逻辑可以被编码在计算机可读介质中，计算机可读介质可以指参与向处理器714提供指令以供执行的任何介质。这种介质可以采取多种形式，包括但不限于非易失性介质、易失性介质和传输介质。在各种实现方式中，非易失性介质包括光盘或磁盘，易失性介质包括动态存储器(例如，系统存储器组件710)，传输介质包括同轴电缆、铜线和光纤(包括构成总线712的导线)。在一个实施例中，逻辑被编码在非暂时性计算机可读介质中。在一个示例中，传输介质可以采用声波或光波的形式，例如，在无线电波、光学和红外数据通信期间产生的声波或光波。

计算机可读介质的一些常见形式包括例如软盘、软磁盘、硬盘、磁带、任何其他磁性介质、CD-ROM、任何其他光学介质、穿孔卡、纸带、具有孔图案的任何其他物理介质、RAM、PROM、EPROM、FLASH-EPROM、任何其他存储芯片或盒带、或计算机适于读取的任何其他介质。

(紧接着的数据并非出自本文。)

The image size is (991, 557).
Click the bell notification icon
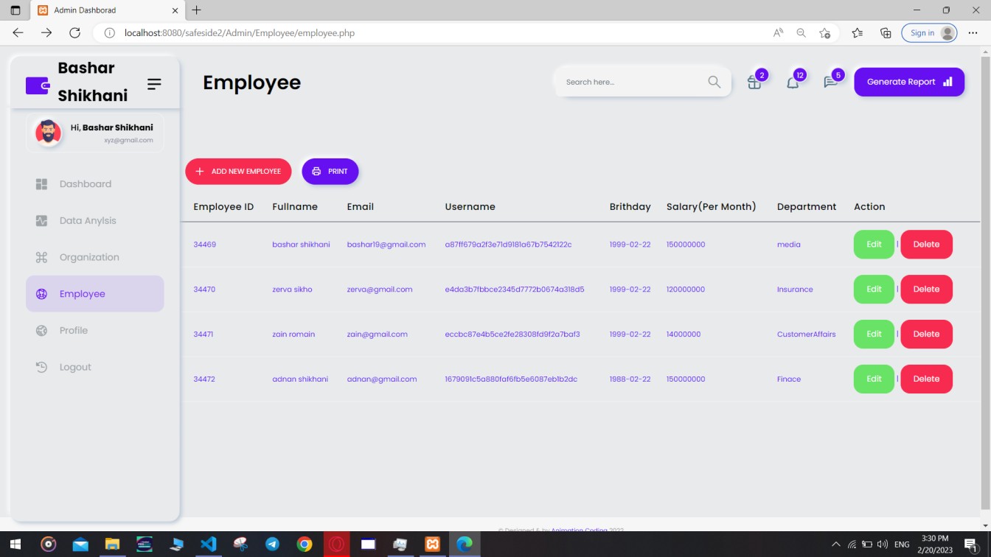click(x=793, y=83)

在本公开的各种实施例中，实施本公开的指令序列的执行可以由计算机系统700来执行。在本公开的各种其他实施例中，通过通信链路724耦合到网络(例如，LAN、WLAN、PTSN、和/或各种其他有线或无线网络(包括电信、移动和蜂窝电话网络))的多个计算机系统700可相互协调地执行指令序列以实施本公开。

在合适的情况下，本公开提供的各种实施例可以使用硬件、软件、或硬件和软件的组合来实现。此外，在合适的情况下，本文所述的各种硬件组件和/或软件组件可以被组合为包括软件、硬件、和/或两者的复合组件，而不脱离本公开的精神。在合适的情况下，本文所述的各种硬件组件和/或软件组件可以被分离为包括软件、硬件、或两者的子组件，而不脱离本公开的范围。此外，在合适的情况下，设想软件组件可以实现为硬件组件，反之亦然。

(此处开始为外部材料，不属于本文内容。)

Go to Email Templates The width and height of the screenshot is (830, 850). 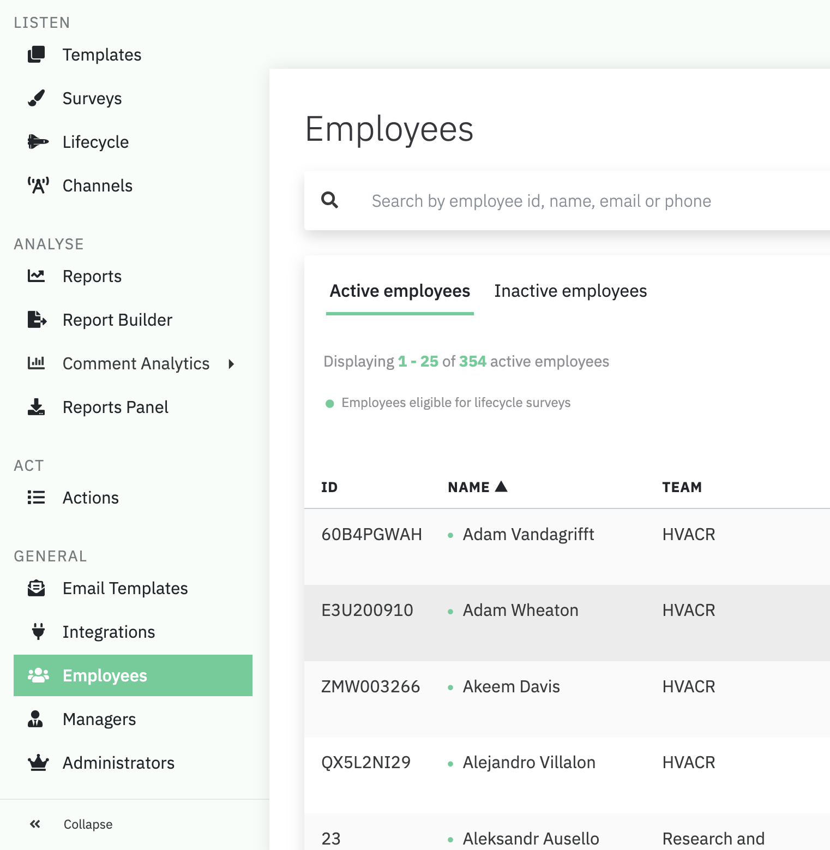[125, 588]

根据本公开的软件(例如，程序代码和/或数据)可以存储在一个或多个计算机可读介质上。还设想本文中标识的软件可以使用一个或多个通用或专用计算机和/或计算机系统、以联网方式和/或以其他方式来实现。在合适的情况下，本文所描述的各种步骤的顺序可以被改变、组合为复合步骤和/或被分离为子步骤以提供本文所描述的特征。

本文所述的各种特征和步骤可以被实现为系统，包括存储本文所述各种信息的一个或多个存储器、耦合到所述一个或多个存储器的一个或多个处理器、以及网络，其中，该一个或多个处理器可用于执行本文所述的步骤，而非暂时性机器可读介质包括多个机器可读指令，这些机器可读指令当被一个或多个处理器执行时，被适于使一个或多个处理器执行包括本文所述步骤的方法、以及由一个或多个设备(例如，硬件处理器、用户设备、服务器、以及本文所述的其他设备)执行的方法。